Dopo un primo approccio, si nota la ricerca di un sound che si posiziona in una posizione centrale tra la musica offerta dai Turin Brakes e il rock gravitazionale degli Spiritualized. Un compromesso riuscito, che prende concretamente forma in brani come "Same Picture", il pezzo che apre l’album indica la strada intrapresa dal gruppo; "Best Intentions”, composizione soft, educata , ma rimarcabile, o “Pioneers”, l’anima più dark del set. Il disco offre due distinte visioni : pezzi upbeat come “Wide Open Sky” e capitoli più morbidi e ipnotici alla “Let You Down”.

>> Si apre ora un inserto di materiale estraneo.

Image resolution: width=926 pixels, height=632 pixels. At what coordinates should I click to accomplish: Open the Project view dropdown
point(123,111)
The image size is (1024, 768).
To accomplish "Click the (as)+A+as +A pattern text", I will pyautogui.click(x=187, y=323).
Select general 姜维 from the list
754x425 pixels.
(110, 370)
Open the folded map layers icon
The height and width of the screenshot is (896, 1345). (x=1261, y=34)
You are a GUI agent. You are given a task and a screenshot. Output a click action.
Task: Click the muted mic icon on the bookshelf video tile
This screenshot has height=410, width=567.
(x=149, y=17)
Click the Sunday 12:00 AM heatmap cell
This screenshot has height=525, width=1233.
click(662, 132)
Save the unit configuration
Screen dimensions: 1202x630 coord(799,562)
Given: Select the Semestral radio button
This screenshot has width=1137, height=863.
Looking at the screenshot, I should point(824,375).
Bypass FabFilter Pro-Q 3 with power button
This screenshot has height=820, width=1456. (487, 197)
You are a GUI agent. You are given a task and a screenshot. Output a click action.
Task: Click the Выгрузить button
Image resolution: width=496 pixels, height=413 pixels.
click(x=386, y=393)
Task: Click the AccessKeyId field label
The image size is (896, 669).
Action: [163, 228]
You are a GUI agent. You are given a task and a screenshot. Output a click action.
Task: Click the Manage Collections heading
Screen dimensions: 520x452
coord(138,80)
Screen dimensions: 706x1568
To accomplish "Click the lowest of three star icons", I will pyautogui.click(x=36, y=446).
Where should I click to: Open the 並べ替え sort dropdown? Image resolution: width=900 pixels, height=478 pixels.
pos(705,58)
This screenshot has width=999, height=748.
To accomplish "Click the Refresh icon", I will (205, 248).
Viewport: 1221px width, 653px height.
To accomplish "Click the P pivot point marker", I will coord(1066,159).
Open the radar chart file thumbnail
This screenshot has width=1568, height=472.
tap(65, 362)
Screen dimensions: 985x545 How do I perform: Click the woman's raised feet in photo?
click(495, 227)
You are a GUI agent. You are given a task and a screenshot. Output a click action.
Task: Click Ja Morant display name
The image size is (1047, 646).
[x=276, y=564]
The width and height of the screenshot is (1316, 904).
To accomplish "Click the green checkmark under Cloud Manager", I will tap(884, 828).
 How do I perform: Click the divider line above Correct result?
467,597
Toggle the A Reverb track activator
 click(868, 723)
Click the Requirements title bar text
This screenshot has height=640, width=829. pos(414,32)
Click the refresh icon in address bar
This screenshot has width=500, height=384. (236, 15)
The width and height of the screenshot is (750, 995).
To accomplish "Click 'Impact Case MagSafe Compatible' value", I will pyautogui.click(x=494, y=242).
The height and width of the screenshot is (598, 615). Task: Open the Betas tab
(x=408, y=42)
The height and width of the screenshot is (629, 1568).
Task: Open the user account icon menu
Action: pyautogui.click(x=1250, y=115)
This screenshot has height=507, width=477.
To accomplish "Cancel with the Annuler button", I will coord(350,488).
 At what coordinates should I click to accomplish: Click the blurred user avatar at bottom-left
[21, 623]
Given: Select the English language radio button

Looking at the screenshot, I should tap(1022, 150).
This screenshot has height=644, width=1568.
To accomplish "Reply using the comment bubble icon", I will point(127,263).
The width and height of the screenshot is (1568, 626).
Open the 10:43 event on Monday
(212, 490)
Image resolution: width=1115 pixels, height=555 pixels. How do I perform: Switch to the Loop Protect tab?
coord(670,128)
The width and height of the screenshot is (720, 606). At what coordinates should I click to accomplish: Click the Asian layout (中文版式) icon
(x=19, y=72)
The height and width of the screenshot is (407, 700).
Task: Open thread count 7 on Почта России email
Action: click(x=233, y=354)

Melodie che rendono questo CD fragile, elegante e sincero; in poche parole un lavoro pulito, che riesce senza funamboliche invenzioni elettroniche o sonorità nu-metal, ad avere un suo spazio nell’immenso mare della musica. Un disco senza tempo , composto da buone canzoni pop, che trattano di amore , delusioni e dubbi personali; capace di fornire ai fan della indie music altro materiale da ascoltare, direttamente realizzato dal quintetto britannico, band con enormi potenzialità che ancora deve sviluppare, tutte da rivalutare nel prossimo impegno.